Town in Tawang district, Arunachal Pradesh, India

Jang is a tourist destination, town and subdivision in Jang Valley in Tawang district of Arunachal Pradesh state of India. It lies on NH-13 Trans-Arunachal Highway 40 km southwest of Tawang and north of Sela Tunnel/Sela Pass. As per the 2011 Census of India, Jang has a population of 5,480. Jang Hydal Plant, near the base of Nuranang Falls (Jang Falls), is a small hydel plant which generates electricity for local use.

== Demography ==
Jang subdivision has a total of 8 villages.
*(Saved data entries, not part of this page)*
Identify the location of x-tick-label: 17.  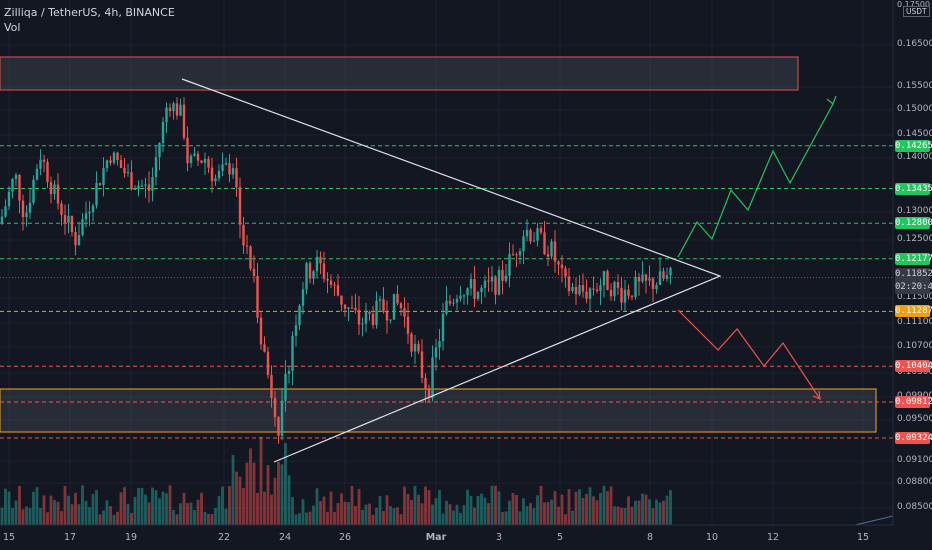
(70, 538).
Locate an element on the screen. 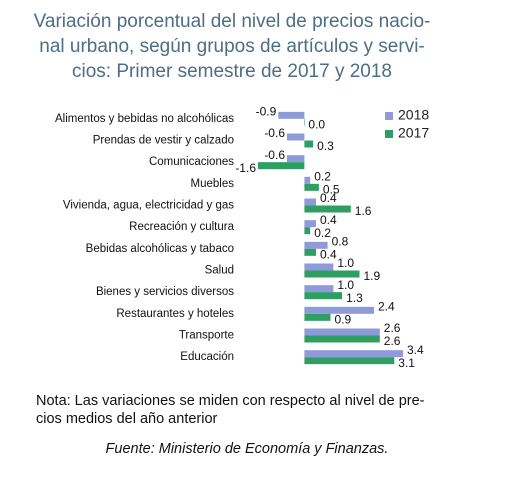 This screenshot has height=494, width=514. value-label: 0.9 is located at coordinates (344, 320).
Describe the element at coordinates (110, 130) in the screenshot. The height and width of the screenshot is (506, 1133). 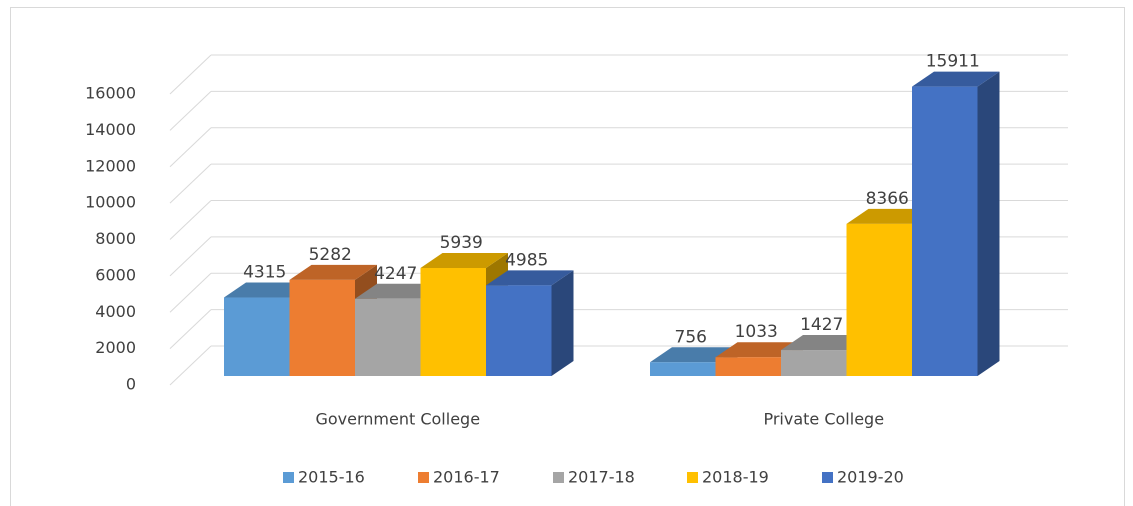
I see `y-tick-label: 14000` at that location.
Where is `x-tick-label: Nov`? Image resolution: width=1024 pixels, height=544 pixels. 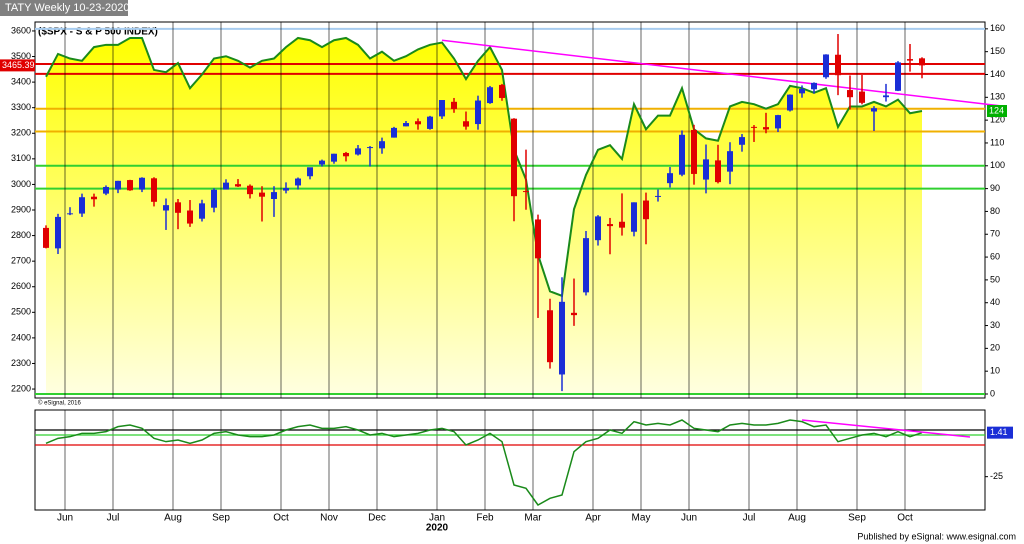
x-tick-label: Nov is located at coordinates (329, 518).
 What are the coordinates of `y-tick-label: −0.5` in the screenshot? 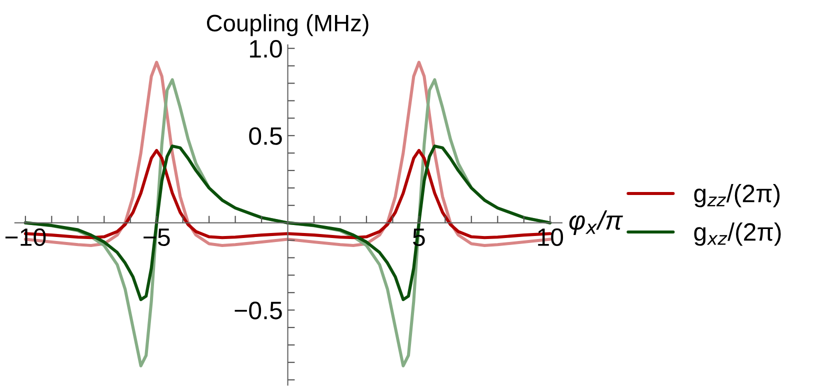 It's located at (258, 311).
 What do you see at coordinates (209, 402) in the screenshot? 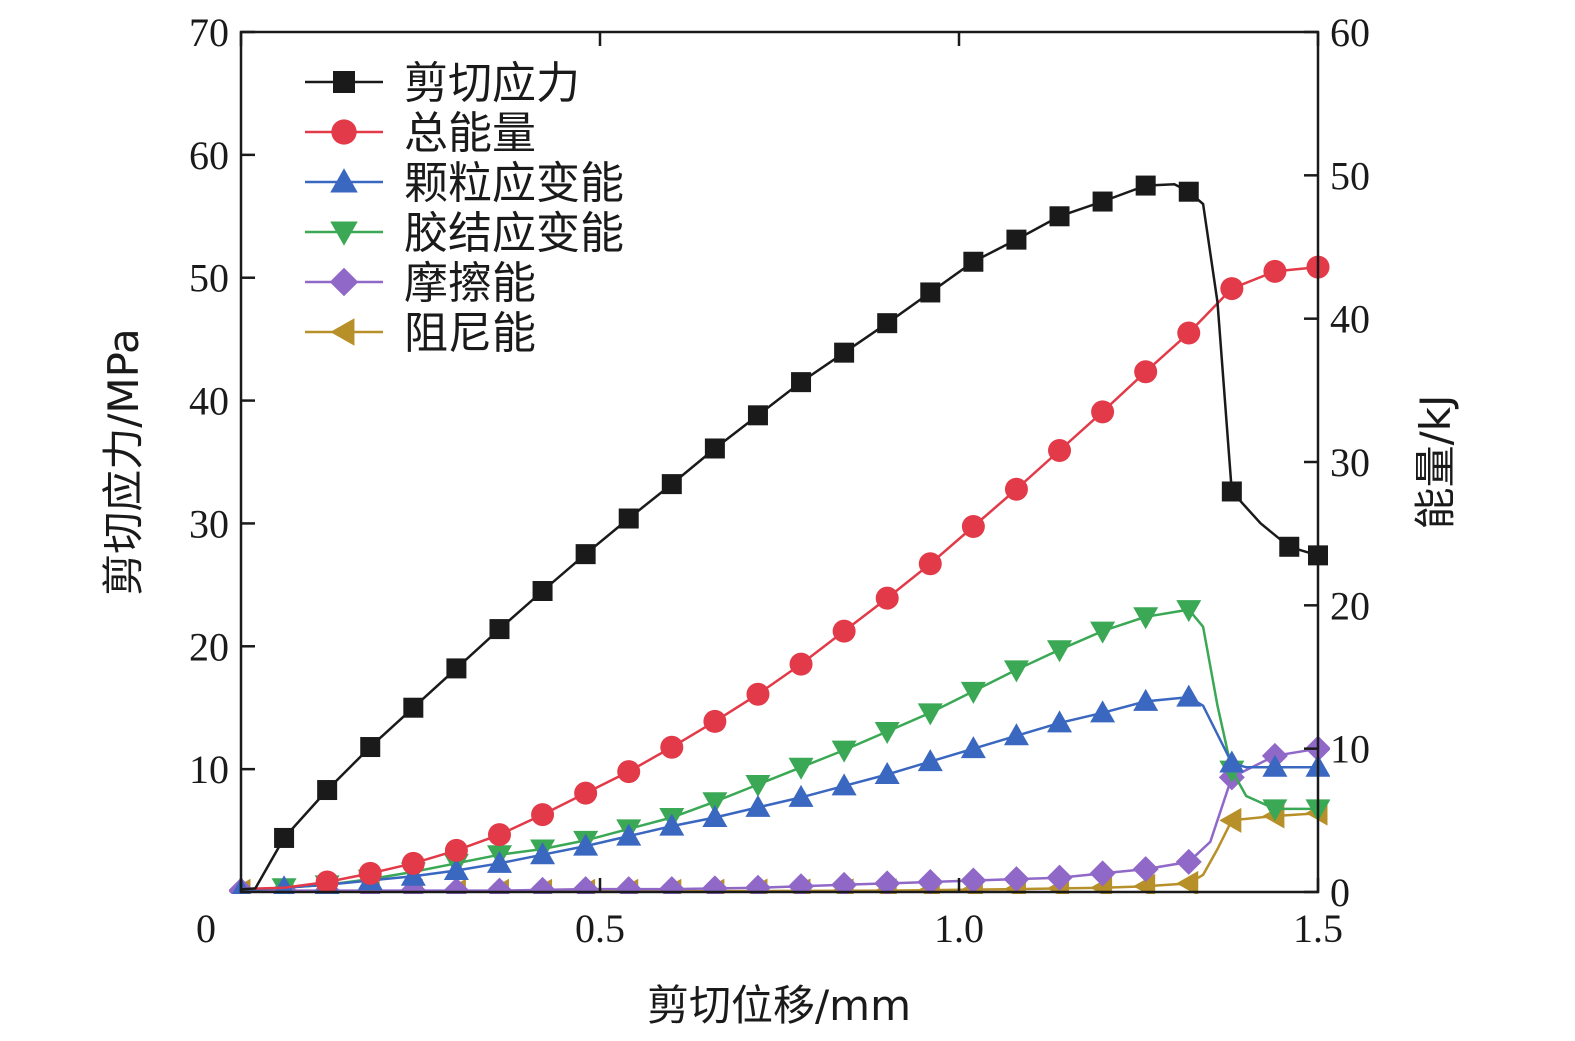
I see `y-left-tick-label: 40` at bounding box center [209, 402].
Below is the list of villages under the Jang subdivision:

| Villages | Population 2011 |
|---|---|
| Thongsheng | 127 |
| Marmang | 497 |
| Kharsa | 691 |
| Namazing | 664 |
| Dungse | 1,770 |
| Yuthumbu | 1,363 |
| Nuranang RA III | 368 |

== Tourist place ==
The Nuranang Falls or the Jang Falls, famous for Koyla movie's song shooting and Jaswant Garh War Memorial commemorating MVC (posthumous) Jaswant Singh Rawat's fearless fight unto death during Battle of Nooranang in Sino-Indian war in 1962, driving 40 Km from Tawang.